There are very few directors (and no actors) whose films I’ll watch simply because of their involvement. Fritz Lang, though, seems to have joined that list.
The first film of his that caught my interest was Metropolis, several years ago and, I’ll admit, primarily due to the anime connection. I enjoyed it and even wrote a paper on it for a film class in my freshman year at university, but for whatever reason didn’t follow-up with any of his other films until recently, when I watched M and then, just yesterday, The Testament of Dr. Mabuse.
Both films remind me of film noir in both their visual style and tone. Most of the characters are criminals, and both have a dark look to them with lots of shadows. Mabuse even has that noir visual trope of the shadows of Venetian blinds going across a character’s face. I can’t quite put my finger on why, but they also feel more modern to me than the Hollywood movies I’ve seen from the same time frame, but perhaps that simply owes to a relatively small sample size on my part.
Unfortunately, Dr. Mabuse’s plot to save the world by destroying it reminded me of a Final Fantasy-style villain, but I guess that wasn’t a trope yet in 1933, so whatever.
One thing I like about M, Mabuse, and some film noir for that matter, is that they do a good job portraying criminals in a way that’s believable and, sometimes, almost sympathetic, without glamourising them or making them the “heroes” of the films.
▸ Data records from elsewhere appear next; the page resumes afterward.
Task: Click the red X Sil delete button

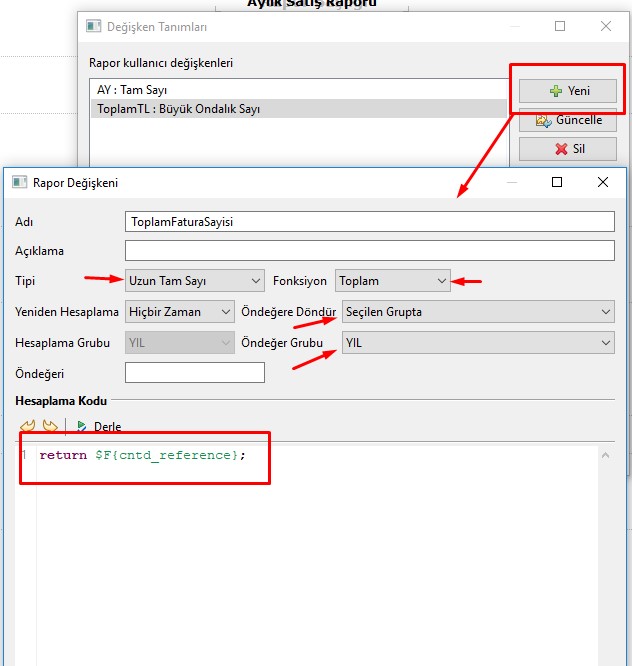Action: [568, 149]
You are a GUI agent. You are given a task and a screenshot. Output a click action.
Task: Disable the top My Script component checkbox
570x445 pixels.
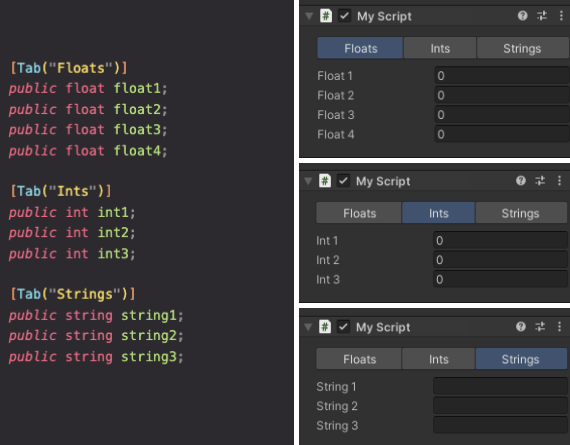point(344,16)
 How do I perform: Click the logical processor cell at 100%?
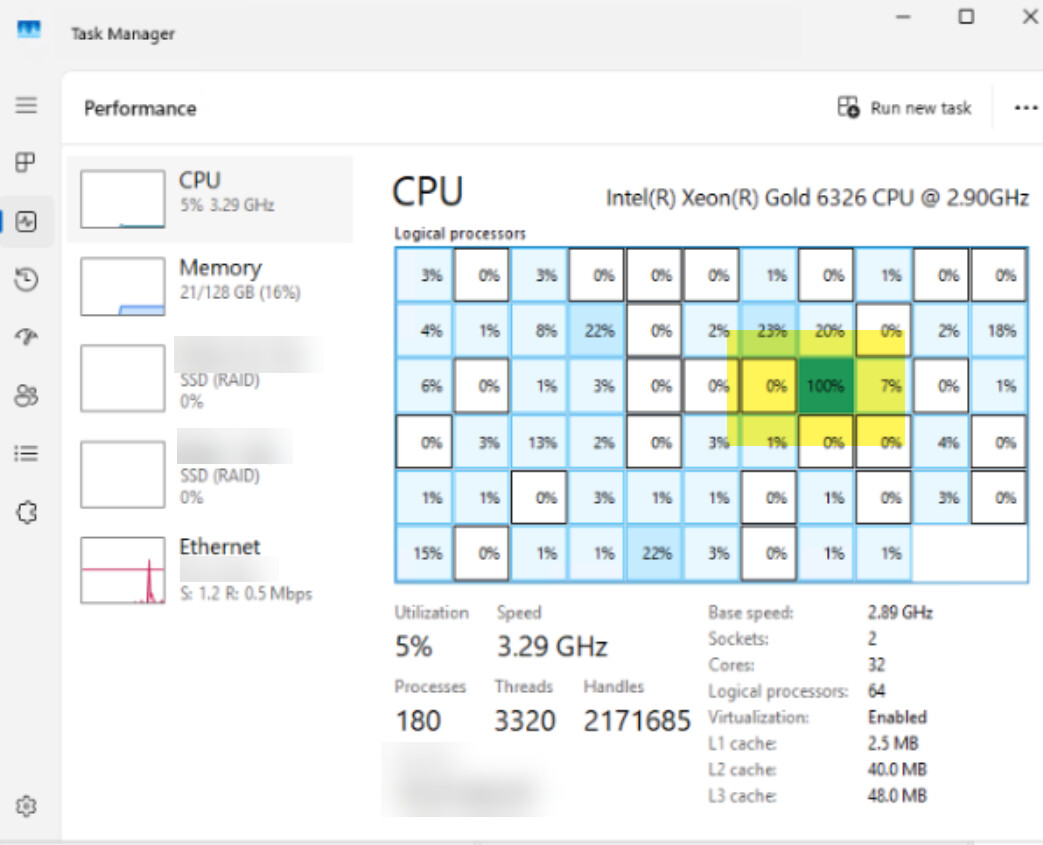tap(825, 386)
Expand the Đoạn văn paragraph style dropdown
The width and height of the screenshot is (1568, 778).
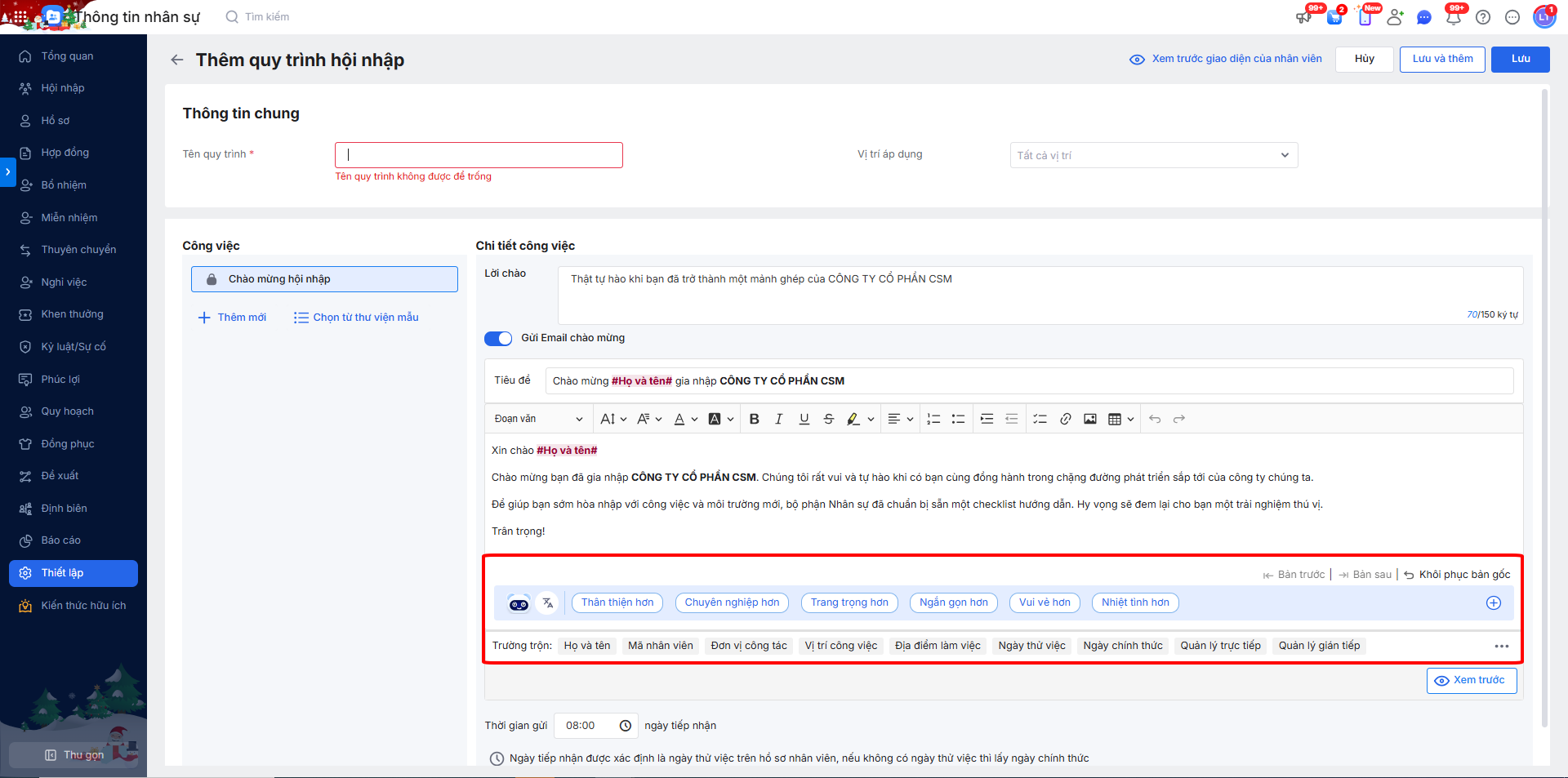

In M, for example, the paedophile and child-murderer is certainly the villain, yet we can also recognise that the vigilante justice the mafia tries to impose on him isn’t quite fair.
On a final, side note, one oddity that I noticed is that the police inspector in both M and Mabuse is played by the same man, Otto Wernicke. Not only that, in both films the character’s name is “Lohmann.” Are these two movies supposed to be in continuity with each other? Lang seems to have made a few movies around the character Dr. Mabuse, so I guess it’s possible. Stranger, perhaps, is that I struggle to remember any but the most famous contemporary actors, yet I managed to pick out this German actor from the 1930’s.